Cunningham was born in Los Angeles, but grew up in Shelbina, Missouri. After receiving his bachelor’s and master’s degrees from the University of Missouri in 1964 and 1965, Cunningham spent a year as a swimming coach in Hinsdale, Illinois before joining the United States Navy in 1966. He eventually became a pilot. During his service, Cunningham became the first Navy ace in the Vietnam War, flying an F-4 Phantom from aboard aircraft carriers, and recording five confirmed kills, making him one two U.S. pilots to “Ace”. He allegedly also downed a Vietnamese fighter ace who flew a MiG-17 against him, although whether it was Cunningham’s shot which downed the plane and whether a Vietnamese ace was truly aboard the MiG are disputed by some. Returning from Vietnam in 1972, he became an instructor at the Navy’s TOPGUN school for fighter pilots at Miramar Naval Air Station in San Diego. Many of his real-life experiences in combat and as an instructor were depicted in the popular 1986 movie Top Gun, although the movie’s producer says it was not based on any specific aviator. In 1985 Cunningham earned a MBA from National University, a San Diego night school. He retired from the Navy in 1987, but success eluded him in business or teaching. In 1990 he got his break during the Persian Gulf War. He became nationally known as a CNN commentator on naval aircraft during the war against Iraq.
Cunningham’s noteriety as a CNN commentator led several Republican leaders to approach him about running in California’s 44th Congressional District. The district had been held for eight years by Democrat Jim Bates, and was considered the most Democratic district in the San Diego area. However, Bates was bogged down in a scandal involving charges of sexual harassment. Cunningham won the Republican nomination and hammered Bates about the scandal. He won by just a point, meaning that the San Diego area was represented entirely by Republicans for only the second time since the city was split into two districts after the 1960 census.

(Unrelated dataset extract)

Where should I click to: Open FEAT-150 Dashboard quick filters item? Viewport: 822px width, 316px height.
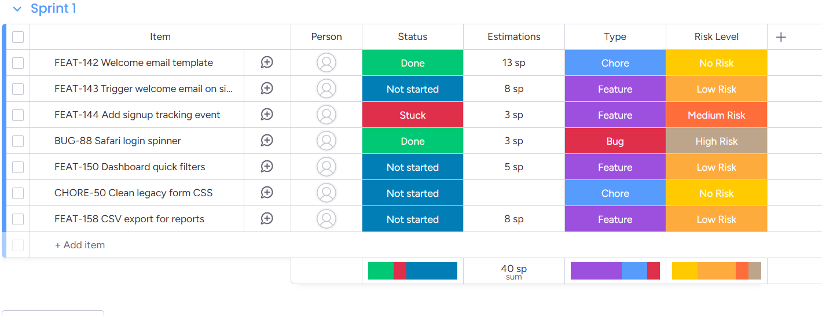pos(130,167)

Cunningham once referred to a political opponent as a “homo,” and attacked a Democrat member of the House as a “socialist,” an epithet in the United States. Cunningham is often compared by liberal interest groups to former congressman Bob Dornan, with some justification; both are ardent conservatives, both are former military pilots, and both have become infamous for outbursts against perceived enemies.
In September 1996 Cunningham attacked President Bill Clinton for appointing “soft on crime” judges. “We must get tough on drug dealers,” he said. “Those who peddle destruction on our children must pay dearly.” He favored stiff drug penalties and voted for the death penalty for major drug dealers. Four months later, his son Todd was arrested for helping to transport 400 pounds (181 kg) of marijuana from Massachusetts to California.
At his son’s sentencing hearing, Cunningham fought back tears as he begged the judge for leniency (Todd was sentenced to two and a half years in prison, in part because he tested positive for cocaine three times while on bail).
Cunningham’s press secretary responded to accusations of double standards with: “The sentence Todd got had nothing to do with who Duke is. Duke has always been tough on drugs and remains tough on drugs.”
In the Washingtonian feature “Best & Worst of Congress” of 2004, Mr. Cunningham was rated (with four other House members) as “No Rocket Scientist” by a bipartisan survey of Congressional staff.
Cunningham defends deal with defense firm’s owner
By Marcus Stern
COPLEY NEWS SERVICE
June 12, 2005
….In an interview Wednesday, Cunningham conceded that the circumstances surrounding the transaction could raise “fair” questions, but he insisted that the real estate deal was legitimate and independent of his efforts to help Wade win contracts.
“My whole life I’ve lived aboveboard,” Cunningham said. “I’ve never even smoked a marijuana cigarette. I don’t cheat. If a contractor buys me lunch and we meet a second time, I buy the lunch. My whole life has been aboveboard and so this doesn’t worry me.”
Later, he added, “The last thing I would do is get involved in something that, you know, is wrong. And I feel very confident that I haven’t done anything wrong.”